Mr. Ramaphosa noted that this year is being marked amid COVID-19, the respiratory disease caused by the novel coronavirus that continues to wreak havoc around the world.
“We mark this Africa Day in the shadow of the coronavirus pandemic, which has swept across the world and left no part of our continent untouched.
“Thus far almost 96 000 people have been infected with almost 3 000 having lost their lives. This COVID 19 pandemic will have a lasting impact on our ability to meet the aspiration of the African Union’s Agenda 2063 of a peaceful, united and prosperous continent.
“The virus has exposed the deep inequalities that continue to exist on our continent and across the world. It has shown how far we are from realizing our developmental goals and our responsibilities to the citizens of our continent. But at the same time, this global crisis should enable a new Africa to come to the fore.

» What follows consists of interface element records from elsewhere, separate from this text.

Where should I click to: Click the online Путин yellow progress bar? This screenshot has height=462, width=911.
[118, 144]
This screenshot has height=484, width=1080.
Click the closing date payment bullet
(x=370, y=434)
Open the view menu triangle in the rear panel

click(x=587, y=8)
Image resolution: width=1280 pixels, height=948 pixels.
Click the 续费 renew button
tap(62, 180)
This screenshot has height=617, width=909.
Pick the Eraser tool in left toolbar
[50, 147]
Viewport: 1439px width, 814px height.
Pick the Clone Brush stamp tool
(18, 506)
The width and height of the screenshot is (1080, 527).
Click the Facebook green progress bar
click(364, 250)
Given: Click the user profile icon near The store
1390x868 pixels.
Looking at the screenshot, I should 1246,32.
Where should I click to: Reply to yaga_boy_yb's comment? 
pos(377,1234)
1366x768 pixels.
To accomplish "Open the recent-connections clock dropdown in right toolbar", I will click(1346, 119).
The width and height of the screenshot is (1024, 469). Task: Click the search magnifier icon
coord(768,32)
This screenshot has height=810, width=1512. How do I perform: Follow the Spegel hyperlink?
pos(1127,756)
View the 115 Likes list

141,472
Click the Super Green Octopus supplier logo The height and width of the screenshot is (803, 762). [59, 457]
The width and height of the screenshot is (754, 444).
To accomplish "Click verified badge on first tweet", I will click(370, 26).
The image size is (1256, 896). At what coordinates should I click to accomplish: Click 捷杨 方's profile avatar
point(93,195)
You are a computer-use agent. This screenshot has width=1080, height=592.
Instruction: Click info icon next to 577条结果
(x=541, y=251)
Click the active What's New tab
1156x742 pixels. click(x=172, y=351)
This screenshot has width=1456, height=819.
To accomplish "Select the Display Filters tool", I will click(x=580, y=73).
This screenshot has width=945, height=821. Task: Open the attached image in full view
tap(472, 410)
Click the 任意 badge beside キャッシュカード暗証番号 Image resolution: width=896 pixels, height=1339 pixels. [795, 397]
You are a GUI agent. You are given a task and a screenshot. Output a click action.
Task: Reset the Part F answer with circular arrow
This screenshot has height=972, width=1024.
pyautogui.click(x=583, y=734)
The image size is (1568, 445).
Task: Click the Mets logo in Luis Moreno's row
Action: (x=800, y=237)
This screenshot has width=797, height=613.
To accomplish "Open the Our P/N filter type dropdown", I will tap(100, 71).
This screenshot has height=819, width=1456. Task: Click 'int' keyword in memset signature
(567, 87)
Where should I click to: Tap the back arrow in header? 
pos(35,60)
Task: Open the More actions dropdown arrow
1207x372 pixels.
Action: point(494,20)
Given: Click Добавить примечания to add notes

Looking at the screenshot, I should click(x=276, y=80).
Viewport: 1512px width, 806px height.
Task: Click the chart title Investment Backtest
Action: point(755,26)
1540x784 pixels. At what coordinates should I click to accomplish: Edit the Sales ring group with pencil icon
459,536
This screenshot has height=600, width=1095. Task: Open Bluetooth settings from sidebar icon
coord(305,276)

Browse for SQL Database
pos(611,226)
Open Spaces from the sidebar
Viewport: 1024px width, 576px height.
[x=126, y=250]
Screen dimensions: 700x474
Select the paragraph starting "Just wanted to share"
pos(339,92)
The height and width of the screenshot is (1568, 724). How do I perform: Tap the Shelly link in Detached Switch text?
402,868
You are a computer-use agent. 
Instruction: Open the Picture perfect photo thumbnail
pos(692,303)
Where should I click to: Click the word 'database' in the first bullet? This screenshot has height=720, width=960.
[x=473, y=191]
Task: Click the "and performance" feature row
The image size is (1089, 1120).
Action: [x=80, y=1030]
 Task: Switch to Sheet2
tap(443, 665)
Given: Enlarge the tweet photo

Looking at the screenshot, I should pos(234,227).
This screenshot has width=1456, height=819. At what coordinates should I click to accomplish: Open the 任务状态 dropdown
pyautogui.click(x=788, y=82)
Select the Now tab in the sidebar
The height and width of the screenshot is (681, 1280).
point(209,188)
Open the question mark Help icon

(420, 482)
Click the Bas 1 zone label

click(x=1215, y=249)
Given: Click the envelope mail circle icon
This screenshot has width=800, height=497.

“It should be an Africa of heroic acts of solidarity, an Africa of cross-border collaboration and sharing of knowledge and resources, an Africa that is united by a common goal. The challenge of this pandemic has shown how Africa is able to work together to solve its own problems.
“Day by day, across our continent, we are seeing the unity that is our strength being put to the service of saving lives and supporting the vulnerable. We salute the latter-day standard-bearers of pan-African unity: the health care workers and medical personnel, the scientists and epidemiologists.
“We salute the Africa Centres for Disease Control and Prevention for leading our continent’s response to the pandemic. We also pay tribute to the community workers and NGOs, and the leaders of government and business who have lent their full support to Africa’s coronavirus response,” he said.
The occasion is being celebrated virtually with concerts and different events around the world.